→ Tarefas:
1) Para cada afirmação sobre o excerto acerca da revisão da legislação, indique se concorda com o texto. Responda sim ou não e cite as palavras exatas do texto que o decidem.
(a) Os oficiais de ligação seriam os arqueólogos municipais.
(b) O espólio a adquirir pelo Estado seria avaliado pelo MNA.
(c) Os objectos inventariados não podem, em caso algum, ser vendidos para o estrangeiro.
2) Reescreva em forma de lista o parágrafo do excerto sobre a revisão da legislação que começa por "Deve ser revista a legislação vigente". Mantenha os factos principais.

===== Excerto selecionado

Deve ser revista a legislação vigente que não passa de um reduto bloqueante,
sendo criado um projecto a nível nacional semelhante ao projecto ipsiis, a
engrenagem fundamental passa por uma base de dados online, os oficiais de
ligação por óbvia falta de verba seriam os arqueólogos municipais, ajudados
pelos arqueólogos amadores na inventariação e fotografia do espólio. Deverão
existir regras bem delineadas para a aquisição de espólio sobre o qual o
estado português demonstre interesse, será avaliado por uma comissão
independente e o processo tutelado por uma identidade credível como é o caso
do MNA. Os objectos inventariados não poderão ser vendidos para o
estrangeiro sem autorização prévia das entidades tutelares.

==========
===== Conteúdo do material

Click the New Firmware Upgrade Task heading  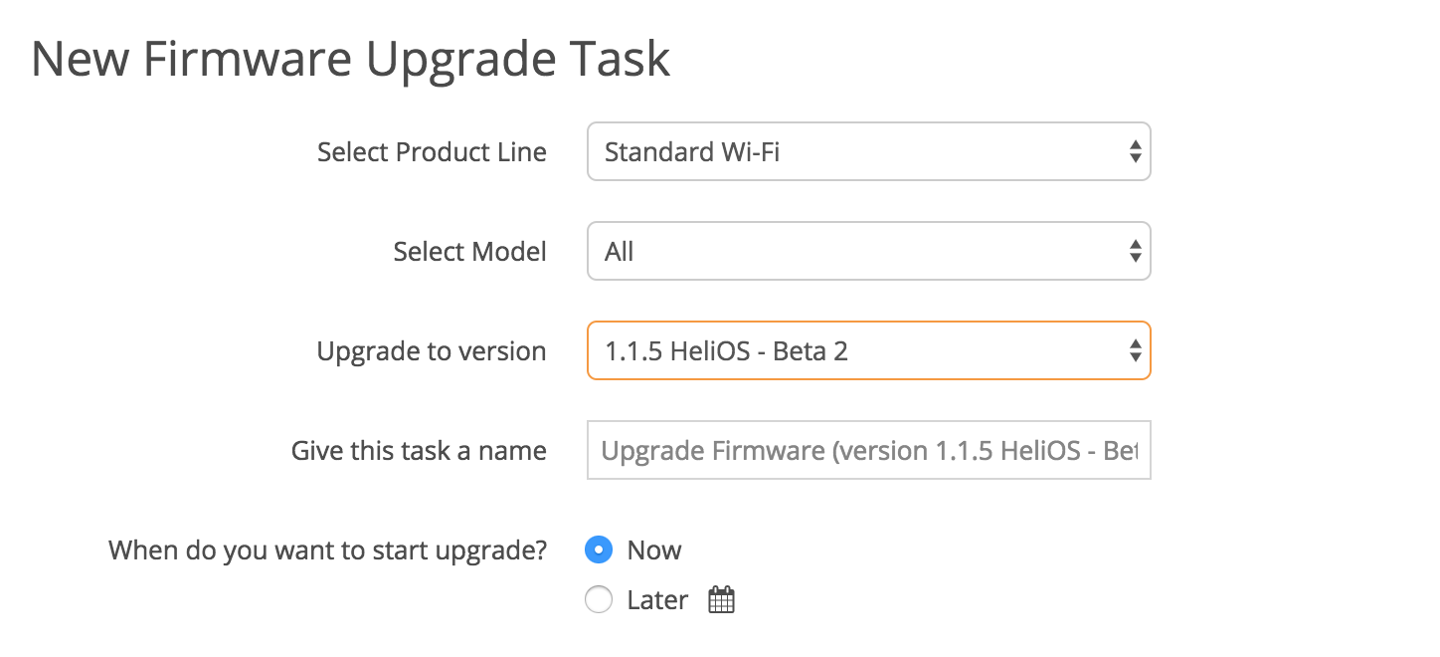350,58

==========

→ Respostas corretas:
1)
(a) Sim: "os oficiais de ligação por óbvia falta de verba seriam os arqueólogos municipais"
(b) Não: "será avaliado por uma comissão independente e o processo tutelado por uma identidade credível como é o caso do MNA"
(c) Não: "não poderão ser vendidos para o estrangeiro sem autorização prévia das entidades tutelares"

2)
- Revisão da legislação vigente, vista como um reduto bloqueante.
- Criação de um projecto a nível nacional semelhante ao projecto ipsiis, assente numa base de dados online.
- Por falta de verba, os arqueólogos municipais seriam os oficiais de ligação, ajudados pelos arqueólogos amadores na inventariação e fotografia do espólio.
- Regras bem delineadas para a aquisição do espólio que interesse ao Estado português, com avaliação por uma comissão independente e processo tutelado por uma identidade credível como o MNA.
- Os objectos inventariados só poderiam ser vendidos para o estrangeiro com autorização prévia das entidades tutelares.